* [Exercise goal] From the entries below, return only the lines starting at the one that contains "[Câu chuyện về" and ending at the one that contains "[Toggle menu] (66, 6)", exactly as they stand.

(Records from a collection)
>>>

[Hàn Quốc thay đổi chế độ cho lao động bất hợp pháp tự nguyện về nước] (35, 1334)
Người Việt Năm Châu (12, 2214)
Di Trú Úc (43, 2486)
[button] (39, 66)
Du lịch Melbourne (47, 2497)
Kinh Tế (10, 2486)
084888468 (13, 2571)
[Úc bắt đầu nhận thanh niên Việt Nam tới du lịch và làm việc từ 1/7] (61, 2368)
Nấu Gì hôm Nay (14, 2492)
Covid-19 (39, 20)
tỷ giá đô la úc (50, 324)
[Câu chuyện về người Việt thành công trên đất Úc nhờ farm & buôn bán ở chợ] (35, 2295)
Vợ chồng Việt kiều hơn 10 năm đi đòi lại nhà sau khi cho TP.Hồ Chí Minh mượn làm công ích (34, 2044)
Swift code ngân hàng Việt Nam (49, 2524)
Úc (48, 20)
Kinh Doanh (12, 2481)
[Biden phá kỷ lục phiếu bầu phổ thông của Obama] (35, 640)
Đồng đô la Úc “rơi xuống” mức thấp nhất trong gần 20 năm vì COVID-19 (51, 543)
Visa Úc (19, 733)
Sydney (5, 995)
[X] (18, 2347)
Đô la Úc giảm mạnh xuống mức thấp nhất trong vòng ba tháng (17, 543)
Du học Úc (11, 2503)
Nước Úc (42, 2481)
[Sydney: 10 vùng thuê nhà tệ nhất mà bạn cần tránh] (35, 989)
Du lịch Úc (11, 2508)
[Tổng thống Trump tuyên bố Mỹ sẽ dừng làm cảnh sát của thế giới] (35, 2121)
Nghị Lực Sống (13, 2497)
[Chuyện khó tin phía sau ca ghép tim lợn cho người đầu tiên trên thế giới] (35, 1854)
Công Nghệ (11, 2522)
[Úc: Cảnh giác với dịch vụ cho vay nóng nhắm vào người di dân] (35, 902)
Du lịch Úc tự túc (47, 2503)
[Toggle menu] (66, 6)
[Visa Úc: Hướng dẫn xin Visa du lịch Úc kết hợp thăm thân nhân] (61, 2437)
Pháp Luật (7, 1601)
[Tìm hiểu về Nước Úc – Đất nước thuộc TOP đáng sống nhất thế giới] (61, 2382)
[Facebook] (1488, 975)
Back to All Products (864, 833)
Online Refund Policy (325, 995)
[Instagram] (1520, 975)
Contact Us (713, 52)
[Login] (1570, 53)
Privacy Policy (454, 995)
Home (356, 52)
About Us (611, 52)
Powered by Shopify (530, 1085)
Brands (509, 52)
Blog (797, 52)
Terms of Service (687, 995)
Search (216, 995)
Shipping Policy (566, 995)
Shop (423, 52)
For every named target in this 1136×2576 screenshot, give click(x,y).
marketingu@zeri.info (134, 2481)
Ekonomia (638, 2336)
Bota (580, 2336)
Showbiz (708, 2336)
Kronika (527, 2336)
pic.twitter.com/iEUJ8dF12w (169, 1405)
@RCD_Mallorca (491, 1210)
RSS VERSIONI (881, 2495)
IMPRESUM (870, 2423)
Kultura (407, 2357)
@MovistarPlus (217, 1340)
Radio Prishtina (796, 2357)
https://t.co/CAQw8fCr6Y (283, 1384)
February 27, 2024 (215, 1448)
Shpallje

<<<

* [Solution to this task]
[Câu chuyện về người Việt thành công trên đất Úc nhờ farm & buôn bán ở chợ] (35, 2295)
Vợ chồng Việt kiều hơn 10 năm đi đòi lại nhà sau khi cho TP.Hồ Chí Minh mượn làm công ích (34, 2044)
Swift code ngân hàng Việt Nam (49, 2524)
Úc (48, 20)
Kinh Doanh (12, 2481)
[Biden phá kỷ lục phiếu bầu phổ thông của Obama] (35, 640)
Đồng đô la Úc “rơi xuống” mức thấp nhất trong gần 20 năm vì COVID-19 (51, 543)
Visa Úc (19, 733)
Sydney (5, 995)
[X] (18, 2347)
Đô la Úc giảm mạnh xuống mức thấp nhất trong vòng ba tháng (17, 543)
Du học Úc (11, 2503)
Nước Úc (42, 2481)
[Sydney: 10 vùng thuê nhà tệ nhất mà bạn cần tránh] (35, 989)
Du lịch Úc (11, 2508)
[Tổng thống Trump tuyên bố Mỹ sẽ dừng làm cảnh sát của thế giới] (35, 2121)
Nghị Lực Sống (13, 2497)
[Chuyện khó tin phía sau ca ghép tim lợn cho người đầu tiên trên thế giới] (35, 1854)
Công Nghệ (11, 2522)
[Úc: Cảnh giác với dịch vụ cho vay nóng nhắm vào người di dân] (35, 902)
Du lịch Úc tự túc (47, 2503)
[Toggle menu] (66, 6)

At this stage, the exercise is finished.